Now all that Jesus is and does belongs to the group, to the baptized sinners. Jesus Christ – the man who is pleasing to God; Jesus Christ – the man who does do all that God requires of man; Jesus Christ, the one who was about to suffer, on the Cross, all that sinful man would suffer – this Jesus puts Himself and all that He is and all that He will do into that water.

By being baptized in this sinners’ baptism in the Jordan, Jesus fills up that Baptism with Himself and shares Himself with sinners by joining their ranks in the water. Jesus, by putting Himself in Baptism, put all His righteousness, all His well-pleasing worthiness, and all His atoning suffering and death – all His fulfilled-righteousness - into Baptism.

In short, Jesus, who is well-pleasing to God and who fulfills all righteousness, did not come to fulfill all righteousness for Himself alone or to be well-pleasing unto His own benefit alone.
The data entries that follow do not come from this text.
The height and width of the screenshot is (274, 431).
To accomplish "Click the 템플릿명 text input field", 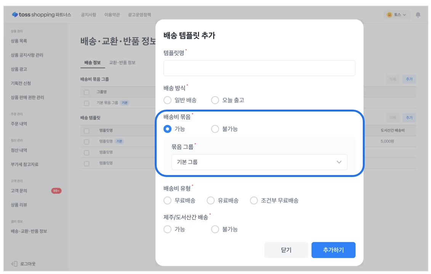I will 259,68.
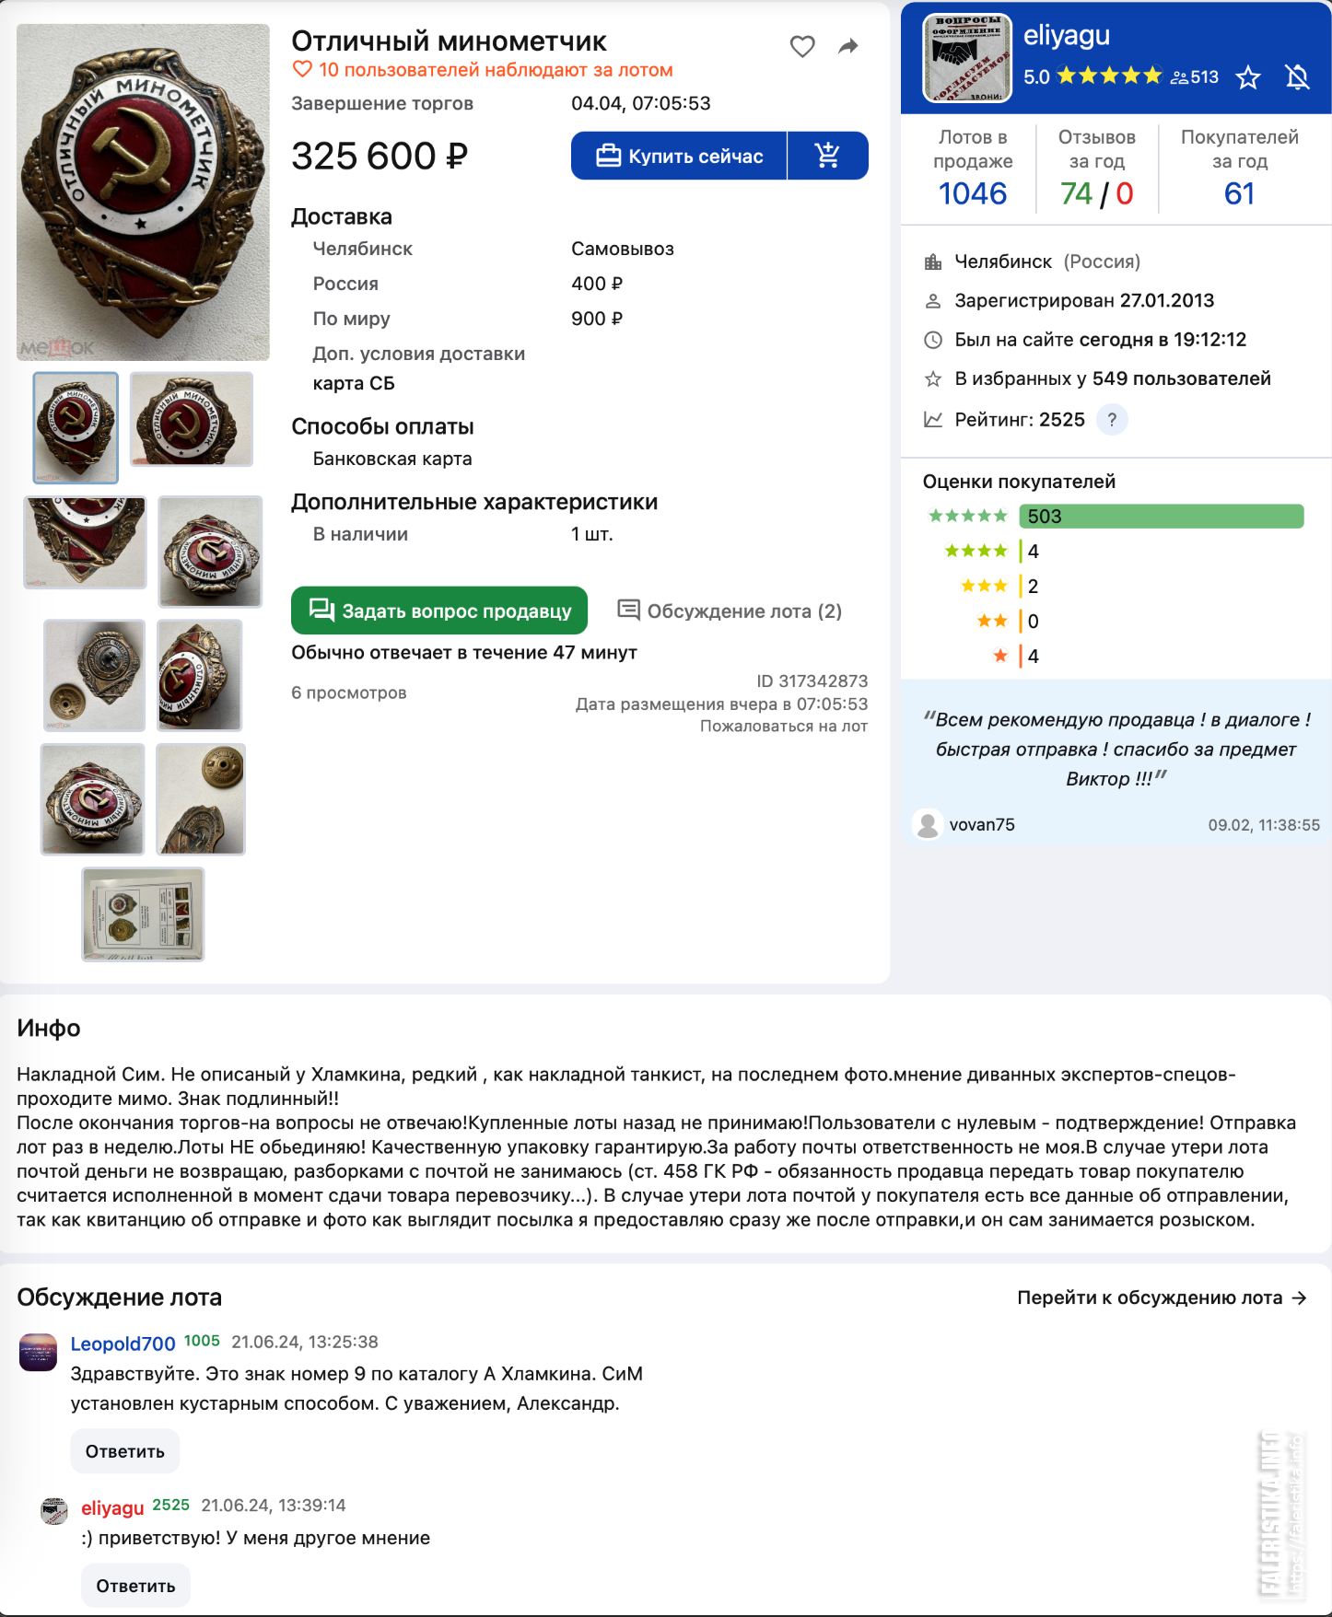Click Купить сейчас button
Image resolution: width=1332 pixels, height=1617 pixels.
tap(679, 156)

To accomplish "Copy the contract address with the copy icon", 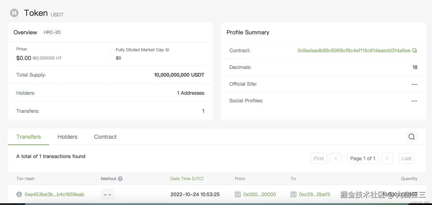I will [415, 50].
Jesus did not need to do any of that for Himself but is already eternally righteous and well-pleasing to God. Jesus came to be well-pleasing unto the benefit of the displeasing sinner; He came to fulfill all righteousness for the unrighteous.

To do this for you and me and all sinners, Jesus had to join the ranks of the sinners. By the union of baptism, He became one of the sinners to be righteous for and in and among us. Now, amongst the ranks of the guilty, all righteousness has been fulfilled – because He was baptized one of us.

Because righteousness is fulfilled and all sin has been died for by Jesus, all sin is forgiven. You are forgiven. But will you, a sinner, ever become pleasing to God in yourself? You are forgiven, but will you even be given the gift of being good – of being pleasing to God? All righteousness is fulfilled for you. Will righteousness ever be fulfilled in you?

A Lord who only forgives sin has not, in the end, fulfilled all righteousness. The end goal, the great gift, the thing for which we wait most – the thing we most hope for – is that we will, one day, be good again. That I, in my own nature, will one day not be a sinner is my hope – that I will be well-pleasing to God. Jesus has fulfilled all righteousness and now fulfills it in you. He begins to make you and me good again even now, sinner though we be. Because Jesus joined Himself to sinners in His Baptism, you and I will one day, in ourselves, be well-pleasing to our Father and sinners no more. Thanks be to God. Amen.